# RECORDED DATA
────────────────────────────────────────

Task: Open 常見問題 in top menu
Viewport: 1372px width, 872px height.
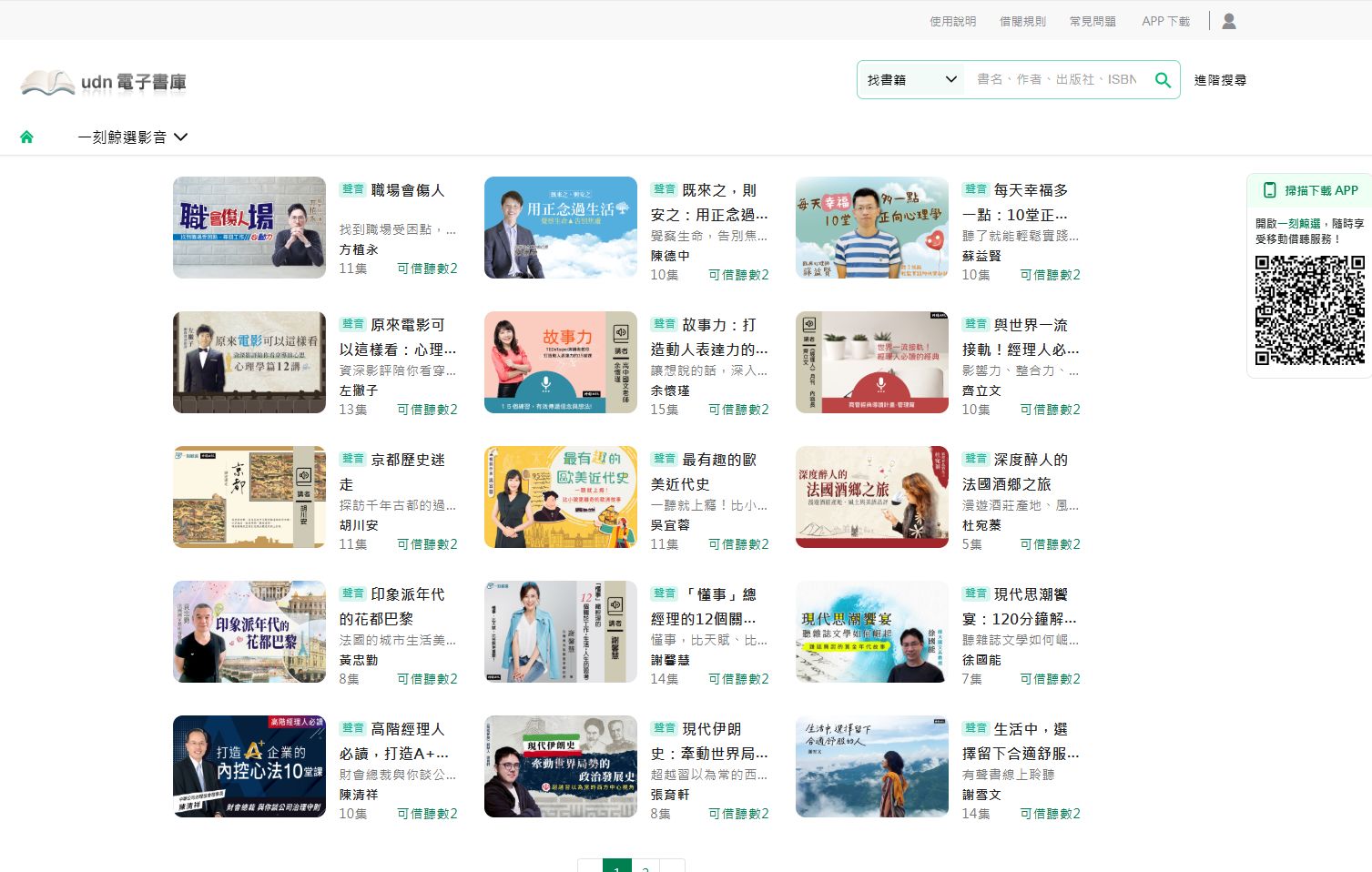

────────────────────────────────────────

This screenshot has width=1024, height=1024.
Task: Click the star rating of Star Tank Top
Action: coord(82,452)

────────────────────────────────────────

# WHAT NEEDS TO BE DONE
The range runs from the line above containing "Task: Open 常見問題 in top menu" to the line containing "Viewport: 1372px width, 872px height.", inclusive. Restate those lines word for word and no others.

# RESPONSE TO THIS TASK
Task: Open 常見問題 in top menu
Viewport: 1372px width, 872px height.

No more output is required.